А ведь у каждой деревеньки мало того, что было свое название, свое лицо, был и свой характер. Брод была деревенька спокойная, мирная, тихая; прокошинские — были озорники. Те преимущественно плотники, те валялы, там торговое село, там мельничное. А в каждой деревне еще и свои характеры. У каждого мужика свои руки, свое хозяйство, свои горести и радости. И вот безликое «Сорок лет Октября» — центнеры, тонны, трудодни, графики, показатели. Все разнообразие под один серый цвет, все богатство под один средний уровень, все характеры — под одну гребенку.
У Кирилла в поездке была еще одна, своя, особая цель. Как фотограф-художник он собирал нечто вроде коллекции. Вернее, даже две коллекции. Во-первых, коллекцию российских церквей, то есть их фотографии. Во-вторых, коллекцию председателей колхозов. Так что, завидев хоть и далеко в стороне от дороги церковный силуэт (можно проехать теперь десятки километров и не встретить ни одного силуэта), мы сворачивали с нашей дороги и по проселкам, через овражки и лесочки, пробирались к обнаруженному объекту.

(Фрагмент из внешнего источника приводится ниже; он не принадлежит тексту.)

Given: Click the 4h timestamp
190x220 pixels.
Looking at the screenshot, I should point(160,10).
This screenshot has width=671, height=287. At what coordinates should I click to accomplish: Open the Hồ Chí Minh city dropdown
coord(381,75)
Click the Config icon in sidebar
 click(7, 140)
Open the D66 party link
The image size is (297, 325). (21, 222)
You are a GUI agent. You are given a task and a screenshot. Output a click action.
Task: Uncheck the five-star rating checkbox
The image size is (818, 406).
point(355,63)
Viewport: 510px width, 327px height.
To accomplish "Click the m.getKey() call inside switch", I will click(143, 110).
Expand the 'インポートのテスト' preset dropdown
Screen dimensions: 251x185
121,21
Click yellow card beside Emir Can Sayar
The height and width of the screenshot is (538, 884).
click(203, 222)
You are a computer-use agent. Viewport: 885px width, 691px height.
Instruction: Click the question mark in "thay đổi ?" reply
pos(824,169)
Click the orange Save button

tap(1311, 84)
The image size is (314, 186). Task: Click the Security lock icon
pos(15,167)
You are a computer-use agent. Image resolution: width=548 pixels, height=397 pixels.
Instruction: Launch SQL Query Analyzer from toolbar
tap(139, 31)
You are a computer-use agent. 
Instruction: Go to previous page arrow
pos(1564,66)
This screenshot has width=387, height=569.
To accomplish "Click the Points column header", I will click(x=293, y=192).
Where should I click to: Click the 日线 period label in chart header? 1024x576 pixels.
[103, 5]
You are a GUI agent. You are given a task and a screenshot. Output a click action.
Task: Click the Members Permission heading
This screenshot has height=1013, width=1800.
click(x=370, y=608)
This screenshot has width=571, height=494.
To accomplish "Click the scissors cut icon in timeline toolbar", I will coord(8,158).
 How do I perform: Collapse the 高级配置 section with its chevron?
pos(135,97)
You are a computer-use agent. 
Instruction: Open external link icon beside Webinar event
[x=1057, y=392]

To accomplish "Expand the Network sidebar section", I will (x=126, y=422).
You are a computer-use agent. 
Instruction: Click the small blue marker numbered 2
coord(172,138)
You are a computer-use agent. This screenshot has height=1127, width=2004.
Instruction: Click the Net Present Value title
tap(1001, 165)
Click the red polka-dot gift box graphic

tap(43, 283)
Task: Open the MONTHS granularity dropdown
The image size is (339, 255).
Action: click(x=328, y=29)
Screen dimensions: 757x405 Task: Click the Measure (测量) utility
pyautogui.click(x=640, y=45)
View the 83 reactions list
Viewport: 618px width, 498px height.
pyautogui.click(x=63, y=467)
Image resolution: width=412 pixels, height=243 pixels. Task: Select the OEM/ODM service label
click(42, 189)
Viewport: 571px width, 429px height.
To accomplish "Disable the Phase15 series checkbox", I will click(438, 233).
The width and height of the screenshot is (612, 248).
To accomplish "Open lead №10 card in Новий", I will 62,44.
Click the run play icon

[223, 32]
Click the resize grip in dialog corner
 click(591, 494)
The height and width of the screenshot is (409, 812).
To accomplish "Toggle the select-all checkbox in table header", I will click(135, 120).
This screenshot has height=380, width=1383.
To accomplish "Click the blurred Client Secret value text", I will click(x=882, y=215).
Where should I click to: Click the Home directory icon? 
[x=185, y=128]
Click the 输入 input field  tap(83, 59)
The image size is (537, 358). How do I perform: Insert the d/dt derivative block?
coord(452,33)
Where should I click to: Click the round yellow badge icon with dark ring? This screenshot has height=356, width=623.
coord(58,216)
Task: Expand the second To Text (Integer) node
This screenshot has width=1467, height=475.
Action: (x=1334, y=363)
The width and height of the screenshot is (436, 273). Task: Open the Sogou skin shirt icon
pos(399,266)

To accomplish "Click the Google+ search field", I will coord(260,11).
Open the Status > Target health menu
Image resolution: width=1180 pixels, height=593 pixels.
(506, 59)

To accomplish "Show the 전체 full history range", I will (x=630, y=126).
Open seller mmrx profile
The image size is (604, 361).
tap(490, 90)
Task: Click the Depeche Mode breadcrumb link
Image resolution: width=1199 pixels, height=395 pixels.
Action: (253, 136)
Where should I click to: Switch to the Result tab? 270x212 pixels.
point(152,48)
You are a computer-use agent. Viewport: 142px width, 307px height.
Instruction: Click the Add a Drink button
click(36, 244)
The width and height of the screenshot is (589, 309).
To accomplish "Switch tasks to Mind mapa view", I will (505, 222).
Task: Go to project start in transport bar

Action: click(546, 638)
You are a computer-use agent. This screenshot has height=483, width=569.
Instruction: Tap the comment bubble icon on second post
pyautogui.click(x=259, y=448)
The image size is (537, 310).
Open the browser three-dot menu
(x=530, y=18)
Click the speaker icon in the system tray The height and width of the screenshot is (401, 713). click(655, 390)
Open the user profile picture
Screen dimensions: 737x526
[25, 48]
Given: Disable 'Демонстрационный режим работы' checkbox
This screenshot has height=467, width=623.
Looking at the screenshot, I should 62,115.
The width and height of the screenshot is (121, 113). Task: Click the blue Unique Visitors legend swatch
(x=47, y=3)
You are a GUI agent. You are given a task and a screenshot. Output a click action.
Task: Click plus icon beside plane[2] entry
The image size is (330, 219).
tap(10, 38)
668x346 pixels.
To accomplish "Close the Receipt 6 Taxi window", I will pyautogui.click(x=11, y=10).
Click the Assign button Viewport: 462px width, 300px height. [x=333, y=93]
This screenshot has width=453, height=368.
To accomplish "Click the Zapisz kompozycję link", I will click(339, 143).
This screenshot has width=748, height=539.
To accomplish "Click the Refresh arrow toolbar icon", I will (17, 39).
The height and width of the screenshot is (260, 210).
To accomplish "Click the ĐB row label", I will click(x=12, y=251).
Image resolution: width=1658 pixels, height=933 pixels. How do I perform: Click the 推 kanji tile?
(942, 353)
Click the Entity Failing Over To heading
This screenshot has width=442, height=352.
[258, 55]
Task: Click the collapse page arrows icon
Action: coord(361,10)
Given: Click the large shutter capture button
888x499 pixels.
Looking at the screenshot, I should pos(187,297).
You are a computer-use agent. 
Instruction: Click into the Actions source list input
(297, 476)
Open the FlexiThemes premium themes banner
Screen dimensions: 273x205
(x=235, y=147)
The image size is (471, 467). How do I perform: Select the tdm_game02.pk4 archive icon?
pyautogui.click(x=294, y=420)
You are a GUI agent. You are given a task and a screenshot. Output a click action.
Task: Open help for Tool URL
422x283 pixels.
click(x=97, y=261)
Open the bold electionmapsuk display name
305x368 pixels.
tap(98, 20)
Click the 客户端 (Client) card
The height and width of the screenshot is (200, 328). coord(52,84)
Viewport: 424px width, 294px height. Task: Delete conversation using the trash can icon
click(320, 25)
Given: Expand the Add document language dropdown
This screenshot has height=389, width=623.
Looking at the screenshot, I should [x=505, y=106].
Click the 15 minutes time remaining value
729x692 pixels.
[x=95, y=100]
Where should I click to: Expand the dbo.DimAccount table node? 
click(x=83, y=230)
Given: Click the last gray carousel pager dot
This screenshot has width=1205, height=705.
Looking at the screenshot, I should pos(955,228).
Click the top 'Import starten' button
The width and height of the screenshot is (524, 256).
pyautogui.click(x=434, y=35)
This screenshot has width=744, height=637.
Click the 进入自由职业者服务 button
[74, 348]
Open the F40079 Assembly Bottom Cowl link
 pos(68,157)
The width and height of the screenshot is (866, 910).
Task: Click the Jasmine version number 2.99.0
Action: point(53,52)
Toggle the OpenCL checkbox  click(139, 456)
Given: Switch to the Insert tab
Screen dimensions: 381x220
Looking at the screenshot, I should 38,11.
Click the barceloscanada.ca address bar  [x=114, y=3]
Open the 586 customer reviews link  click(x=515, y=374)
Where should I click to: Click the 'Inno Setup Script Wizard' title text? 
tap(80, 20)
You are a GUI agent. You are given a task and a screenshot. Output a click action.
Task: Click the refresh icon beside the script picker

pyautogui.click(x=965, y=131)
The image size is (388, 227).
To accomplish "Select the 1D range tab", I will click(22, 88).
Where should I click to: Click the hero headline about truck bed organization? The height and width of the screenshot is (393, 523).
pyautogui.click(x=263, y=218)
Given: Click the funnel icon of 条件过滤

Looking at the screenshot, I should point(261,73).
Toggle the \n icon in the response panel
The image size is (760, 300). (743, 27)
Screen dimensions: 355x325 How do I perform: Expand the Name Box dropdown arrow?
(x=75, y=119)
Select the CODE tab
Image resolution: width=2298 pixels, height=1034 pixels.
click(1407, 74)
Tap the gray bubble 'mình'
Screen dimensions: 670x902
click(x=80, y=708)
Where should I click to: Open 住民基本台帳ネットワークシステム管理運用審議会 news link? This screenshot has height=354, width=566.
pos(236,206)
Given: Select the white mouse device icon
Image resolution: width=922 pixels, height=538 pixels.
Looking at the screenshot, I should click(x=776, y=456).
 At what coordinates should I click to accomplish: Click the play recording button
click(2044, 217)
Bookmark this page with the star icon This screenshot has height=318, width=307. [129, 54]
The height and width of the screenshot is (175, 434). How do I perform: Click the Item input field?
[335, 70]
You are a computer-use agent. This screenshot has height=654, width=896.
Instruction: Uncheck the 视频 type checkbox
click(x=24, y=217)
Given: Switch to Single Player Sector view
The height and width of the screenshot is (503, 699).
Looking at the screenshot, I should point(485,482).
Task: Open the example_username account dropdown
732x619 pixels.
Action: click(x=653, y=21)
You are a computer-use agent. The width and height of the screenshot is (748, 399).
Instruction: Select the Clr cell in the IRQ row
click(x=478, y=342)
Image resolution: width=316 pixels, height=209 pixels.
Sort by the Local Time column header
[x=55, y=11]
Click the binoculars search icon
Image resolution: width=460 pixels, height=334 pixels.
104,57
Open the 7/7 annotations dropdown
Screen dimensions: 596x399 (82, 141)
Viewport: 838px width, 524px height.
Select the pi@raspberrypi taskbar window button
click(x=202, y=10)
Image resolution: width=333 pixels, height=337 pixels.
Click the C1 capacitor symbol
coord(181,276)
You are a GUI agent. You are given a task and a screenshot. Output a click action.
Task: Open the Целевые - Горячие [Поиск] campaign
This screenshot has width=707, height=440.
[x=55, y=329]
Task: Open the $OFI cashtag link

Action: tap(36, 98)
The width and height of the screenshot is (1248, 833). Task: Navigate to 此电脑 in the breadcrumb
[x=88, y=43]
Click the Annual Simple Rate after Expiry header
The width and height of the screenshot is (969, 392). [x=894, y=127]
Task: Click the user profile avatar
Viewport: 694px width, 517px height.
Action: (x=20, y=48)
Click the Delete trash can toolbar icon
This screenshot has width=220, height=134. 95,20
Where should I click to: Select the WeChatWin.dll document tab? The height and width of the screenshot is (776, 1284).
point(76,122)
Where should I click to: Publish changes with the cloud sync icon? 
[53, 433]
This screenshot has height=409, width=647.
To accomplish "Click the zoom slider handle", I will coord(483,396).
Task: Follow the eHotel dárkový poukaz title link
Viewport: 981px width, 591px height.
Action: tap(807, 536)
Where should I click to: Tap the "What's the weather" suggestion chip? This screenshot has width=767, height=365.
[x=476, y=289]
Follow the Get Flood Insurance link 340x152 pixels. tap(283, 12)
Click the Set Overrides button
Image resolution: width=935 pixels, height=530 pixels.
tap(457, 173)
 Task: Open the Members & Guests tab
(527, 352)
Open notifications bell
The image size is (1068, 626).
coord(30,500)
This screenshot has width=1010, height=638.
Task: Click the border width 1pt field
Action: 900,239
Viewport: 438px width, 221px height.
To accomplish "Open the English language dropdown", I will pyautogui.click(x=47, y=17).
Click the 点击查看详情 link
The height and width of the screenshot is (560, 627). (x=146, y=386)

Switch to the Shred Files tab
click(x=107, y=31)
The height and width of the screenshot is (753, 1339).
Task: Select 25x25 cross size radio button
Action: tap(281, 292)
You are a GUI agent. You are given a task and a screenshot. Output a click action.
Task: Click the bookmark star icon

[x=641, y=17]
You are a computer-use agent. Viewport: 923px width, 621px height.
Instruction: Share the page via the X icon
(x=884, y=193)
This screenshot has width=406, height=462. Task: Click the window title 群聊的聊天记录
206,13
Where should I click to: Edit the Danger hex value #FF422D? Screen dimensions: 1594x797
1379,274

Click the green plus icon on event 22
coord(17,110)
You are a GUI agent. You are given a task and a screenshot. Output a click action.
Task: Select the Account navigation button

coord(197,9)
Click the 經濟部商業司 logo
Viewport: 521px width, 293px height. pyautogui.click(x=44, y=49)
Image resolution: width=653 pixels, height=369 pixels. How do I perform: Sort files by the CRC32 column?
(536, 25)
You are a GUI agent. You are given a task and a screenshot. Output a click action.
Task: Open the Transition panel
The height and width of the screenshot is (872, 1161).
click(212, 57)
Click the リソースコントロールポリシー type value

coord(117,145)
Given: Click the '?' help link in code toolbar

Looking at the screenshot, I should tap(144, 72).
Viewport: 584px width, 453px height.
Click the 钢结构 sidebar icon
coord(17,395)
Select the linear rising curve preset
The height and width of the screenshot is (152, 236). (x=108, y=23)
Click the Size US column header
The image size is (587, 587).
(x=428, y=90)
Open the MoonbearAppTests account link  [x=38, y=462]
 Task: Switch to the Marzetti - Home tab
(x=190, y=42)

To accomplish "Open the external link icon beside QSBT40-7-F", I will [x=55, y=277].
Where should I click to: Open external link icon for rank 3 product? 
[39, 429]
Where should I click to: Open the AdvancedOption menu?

Все это были мертвые, умерщвленные храмы, ободранные, почерневшие, с задранным на крыше железом, со свалившимися крестами, обгаженные со всех сторон и внутри человеческими экскрементами. И все-таки красота в соединении с местностью поражала нас. Помню село Покров над высоким берегом Колокши. Не на самом берегу, а вот именно на холме, высоко над берегом. Зеленый холм в стороне от села и повыше, нежели село, а на холме, овеваемая ветерками, окруженная со всех сторон неоглядным летним простором — лугами, хлебами, перелесками, легкой дымкой небесной синевы с белыми с позолотой облаками, стояла на холме белая церковь Покрова. Она как белый парус плыла над родными полями, над цветеньем и зеленью. Колокольня — уже груда розоватого щебня. У самой церкви нет ни окон, ни дверей, осталась только одна коробка. Кирпичная коробка, сохранившая яркую побелку, да зеленая трава, на которой стоит. Господи, как же здесь было в полном-то благополучии! Когда и купола, и колокольный звон, и цепочка прихожан в белых платочках и картузах. Во все стороны уплывал отсюда звон по речной пойме, откуда (со всех сторон) плыли навстречу ему ответные звоны.